Yeah, NAT is older than most people that will read this page. It’s still heavily relied on, hell, it’s easier to configure than 128-bit IP addresses, right?
We’ve moved on now to CG-NAT, or, Carrier-Grade Network Address Translation. This is where the carrier network (i.e. TalkTalk) run NAT, so instead of every house having a public IP address, CG-NAT would allow a whole neighbourhood to share a single public IP - come on, deploy IPv6.
Well, regardless, NAT has some issues.
CPU Usage
It takes CPU power to run NAT, swapping the IPs out of packets for everything destined for the internet isn’t nice to the CPU of your router.
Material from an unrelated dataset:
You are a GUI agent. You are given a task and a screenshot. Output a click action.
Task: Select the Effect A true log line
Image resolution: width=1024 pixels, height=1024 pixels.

This slows down your network.
IP Banning
Some services, stupidly, still employ “IP banning” from services. The worst effect on this is a CG-NAT’d network, if Bobby down the street gets IP banned from [super popular Minecraft server], Sally 3 doors down can’t get on to do some hardcore skywars, oh dear.
Dynamic IP Addresses
Ever noticed that your IP changes randomly? Sometimes when there’s a powercut, sometimes for no reason at all? Well that’s because of NAT.
ISPs have pools of IP addresses reserved for their customers, you can see the subnets a company owns by looking into BGP. Here’s the ones TalkTalk own.
When a DHCP lease with your ISP ends, there’s a high chance that IP you just had will be snatched up by another router, somewhere else on their network. So DHCP will hand your router a new one.
Sidenote, TalkTalk DHCP leases only last 15 minutes, awful.
So now you know why your IP changes randomly, why sometimes you’re IP banned when your brother is the one that said a naughty word on ROBLOX and how lazy system administrators can be.